2010.09.18
今朝の朝日新聞で勝間和代がベイズ統計の話をしていたので、採りあげる。
(この人はちょっと胡散臭いのであまり信用していないが。。。)
ベイズ統計でのベイズの定理は
θというパラメータで事象 x の確率分布が決まっていて、
それが p(x|θ) であるとする場合についてである。
事象 x が生じる確率は θに依存しているから、
そもそもθが生じる確率が判らないと x が生じる確率も計算できない。
(ベイズ統計以前では そもそも θを確率変数としては考えないので問題ない。)
今、θが生じる確率を w(θ)とする。(これが事前確率である。)
このとき、事象 x が生じてしまった後で、θが生じる確率を推定して w'(θ|x)
とすると、それは、
w'(θ|x)=w(θ)p(x|θ)/∫w(θ)p(x|θ)dθ
となる。
以下彼女の文章を引用する。
「単純な例を考えて見ましょう。区別のつかない3つの袋の中に、それぞれ「赤・赤」
「赤・白」「白・白」の2つの球が入っているとします。袋を一つ選んで、
その中から球を一つ取り出したところ、赤球であった場合、残りのもう一つの球が、
白球である確率はどれくらいでしょうか?私たちは直感的にもともとの球の数が
同数なのだから、最初に赤を選んだ場合、次が白である確率は1/2だと思いがちです。
最初が赤球だった場合、「赤・赤」または「赤・白」からとったわけですから、
残りの赤球と白球は同数ではありません。赤球2、白球1から白球を選ぶわけですから、
確率は1/3です。ポイントは最初に赤をとった段階で「白・白」が母集団から
除かれているということで、このことを即座に理解できないと、自分に不利な決定を
してしまうことになります。」
最初私が「直感的に」考えたのは、3つの袋があって等確率で選んだと考えれば、
「赤・赤」「赤・白」を等確率で選び、どちらかである確率は 1/2だから、
のこりが白である確率は1/2、というものであったが、ちょっとおかしい。
というのは、取り出したのが実際に赤だったということが入っていない。
そう考えると、これは等確率ではなく、1/3 と 1/6 なのである。
その内で残りが白である確率は (1/6)/{(1/3)+(1/6)} =1/3 で
これが正しいベイズの定理の応用となっている。
この場合θはどの袋か?であり、x が赤白を表現している。袋を順にA,B,Cとすれば、
p(赤|A)=1、p(赤|B)=1/2、p(赤|C)=0 であり、w(A)=w(B)=w(C)=1/3。

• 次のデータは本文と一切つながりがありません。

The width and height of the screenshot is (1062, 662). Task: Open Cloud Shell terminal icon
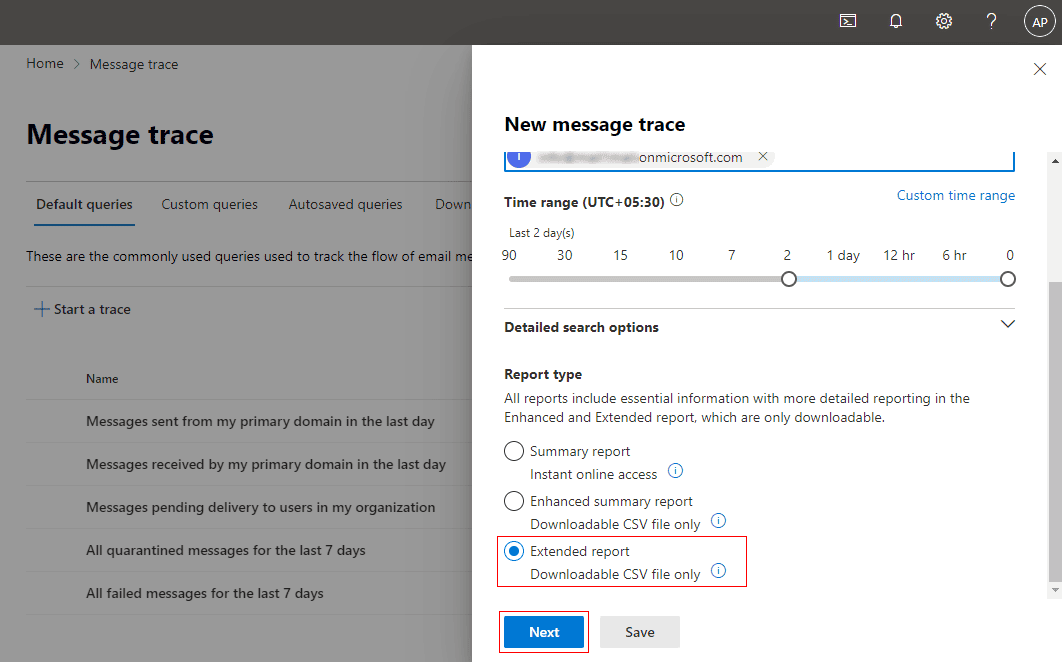pyautogui.click(x=848, y=21)
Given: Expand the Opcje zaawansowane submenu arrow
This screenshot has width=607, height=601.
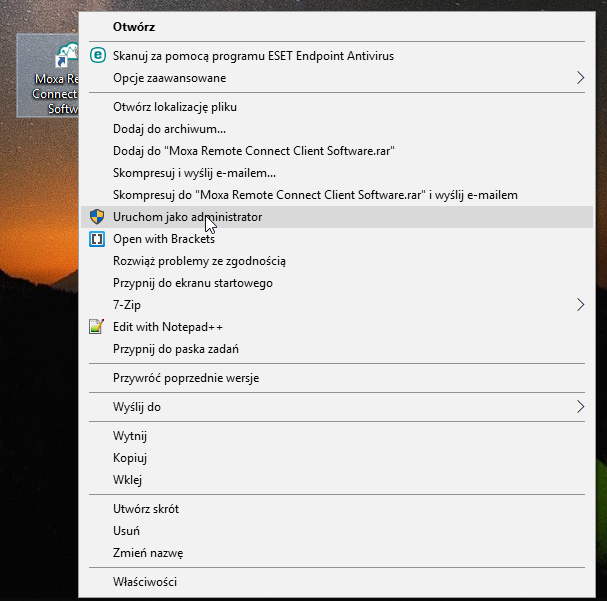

分母はこれらの内積になっていて、積の積分と同じ事である。
分子は w(B)×p(赤|B) であるが、これは、Bから1個赤を取り出したときには、
白が出る確率が 1 だからである。要するにBであった確率 w'(B|赤)を求めている。
私が最初に直感的に間違えたのは、勝間さんの説明がおかしいと思ったからである。
「残りのもう一つの球」というように、
問題は「赤を取ったのと同じ袋に残っている球の色」なのだから、
残った球の総数で議論するのは間違っているのであって、
あくまでもどの袋を取ったか、を議論すべきなのである。
そもそも袋を区別しなければ、残りは赤2つ白3つだから 3/5 というのが正しい。
勝間さんの説明で間違った結論になる例は幾らでも作れる。
例えば、今度は、袋が4つ(A,B,C,D)あって、
「赤・赤・赤」「赤・赤・白」「赤・白・白」「白・白・白」だったとしよう。
w(A)=w(B)=w(C)=w(d)=1/4。
p(赤|A)=1、p(赤|B)=2/3、p(赤|C)=1/3、p(赤|D)=0 。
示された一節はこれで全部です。